Member of the Los Angeles City Council from the 4th district
- In office July 1, 2015 – December 14, 2020
- Preceded by: Tom LaBonge
- Succeeded by: Nithya Raman

Assistant President Pro Tempore of the Los Angeles City Council
- In office January 5, 2020 – December 14, 2020
- Preceded by: Joe Buscaino
- Succeeded by: Bob Blumenfield

Personal details
- Born: Ryu Eun-seok 1975 (age 50–51) Seoul, South Korea
- Party: Democratic
- Education: University of California, Los Angeles (BA) Rutgers University (MPP)
- Occupation: Politician

Korean name
- Hangul: 유은석
- RR: Yu Eunseok
- MR: Yu Ŭnsŏk

= David Ryu =

American politician

David Eun Seok Ryu (born 1975) is an American politician, who served as the Los Angeles City Councilman for District 4 from 2015 to 2020. He is the first Korean-American to hold a council seat in Los Angeles, California, and the first Asian-American to serve on Los Angeles City Council Leadership. Ryu was defeated by Nithya Raman in the November 3, 2020 general election.

== Early life ==
Ryu was born Ryu Eun-seok in Seoul, South Korea, in 1975, the eldest of three children. His father, Eul Chul Ryu, and mother, Michelle Won Chung Ryu, moved the family to Los Angeles, California in 1980. Ryu's father was the editor in chief of the Korean Street Journal, a newspaper based in Los Angeles, and his mother worked as a nurse.

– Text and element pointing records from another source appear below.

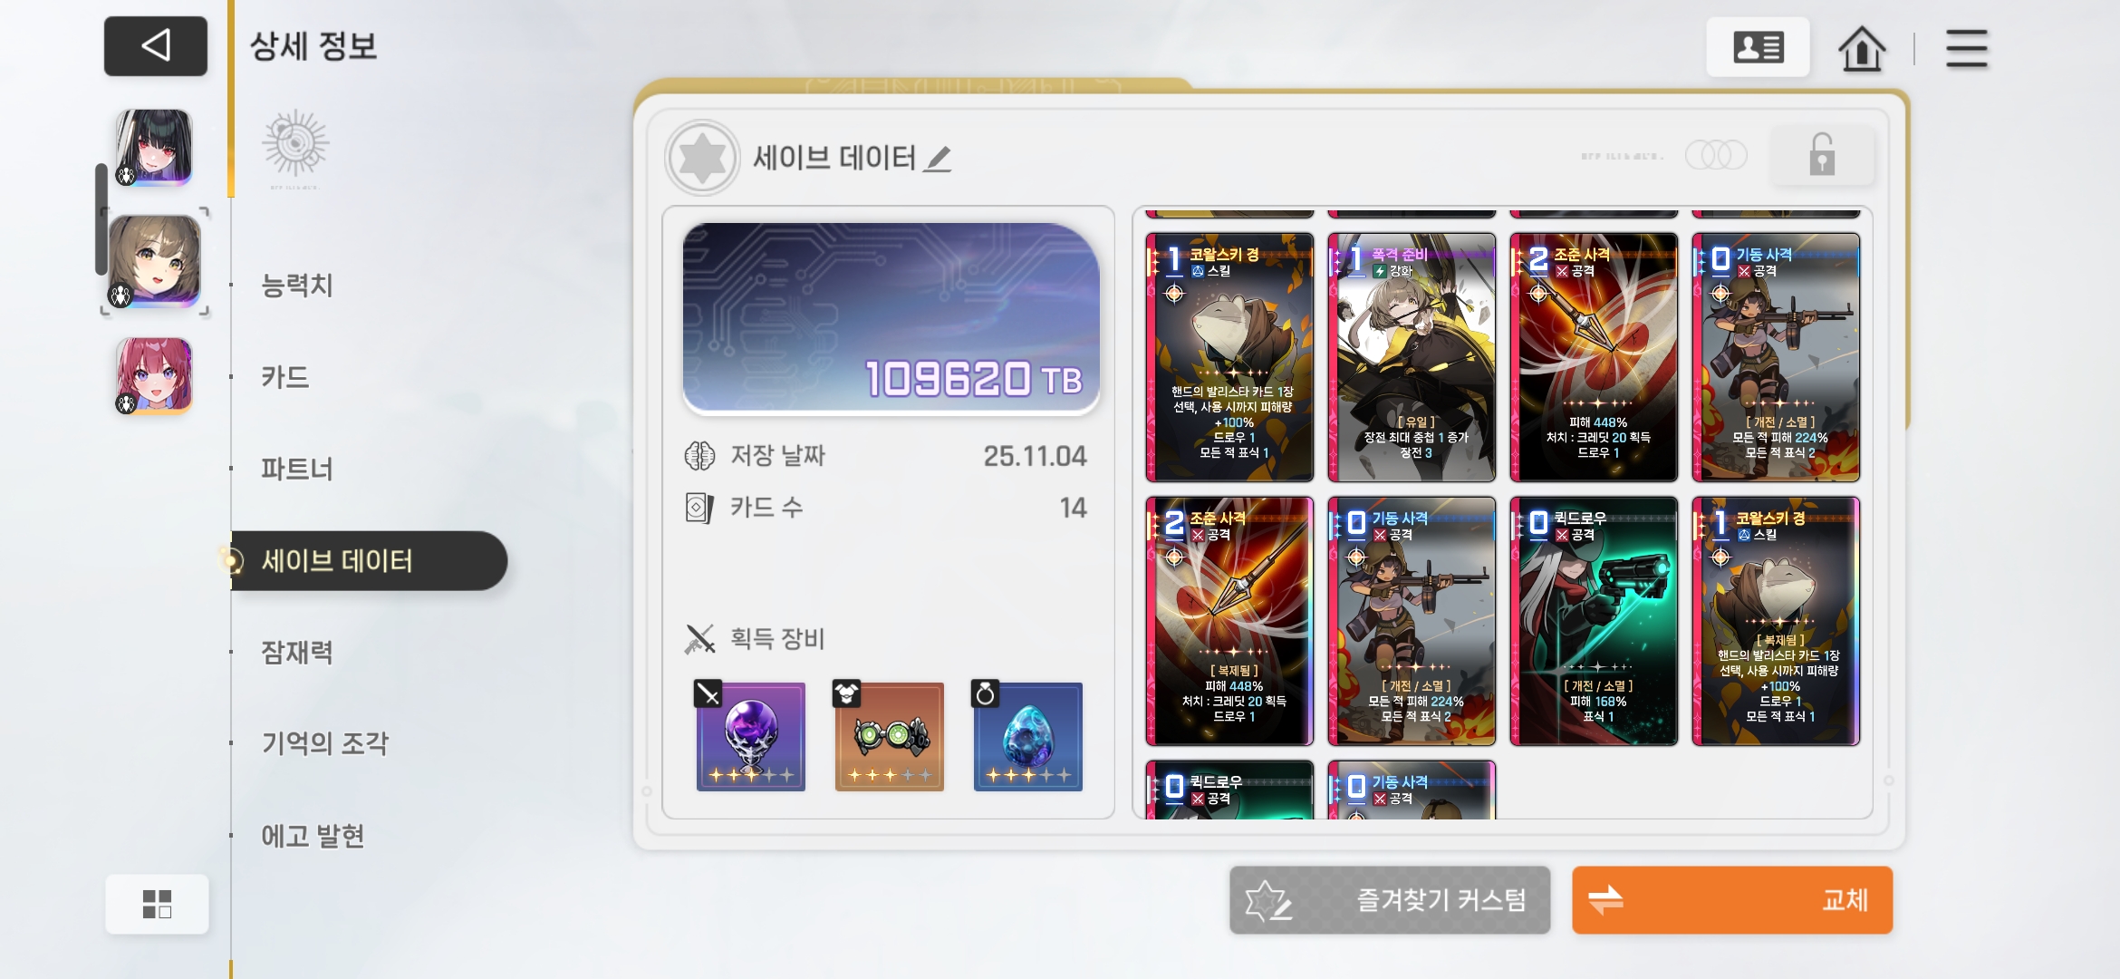Open the 에고 발현 section
This screenshot has width=2120, height=979.
point(313,835)
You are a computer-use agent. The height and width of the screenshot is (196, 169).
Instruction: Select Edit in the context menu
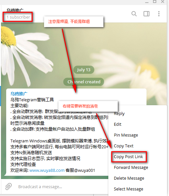pos(117,124)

Ryu has said he grew up in a low-income household and described his childhood as one where his parents struggled, working multiple jobs to support Ryu, his grandmother and his two siblings. Ryu's parents opened a toy store in the Koreatown neighborhood of Los Angeles, where Ryu worked his first job at 10 years old, translating for his parents at the cash register.

After graduating from UCLA with a degree in economics, Ryu earned a master's degree in public policy and administration at Rutgers University.

== Career ==
After graduating from UCLA, Ryu became a Deputy to Los Angeles County Supervisor Yvonne Burke. He later worked as a special investigator for Los Angeles County's Auditor-Controller.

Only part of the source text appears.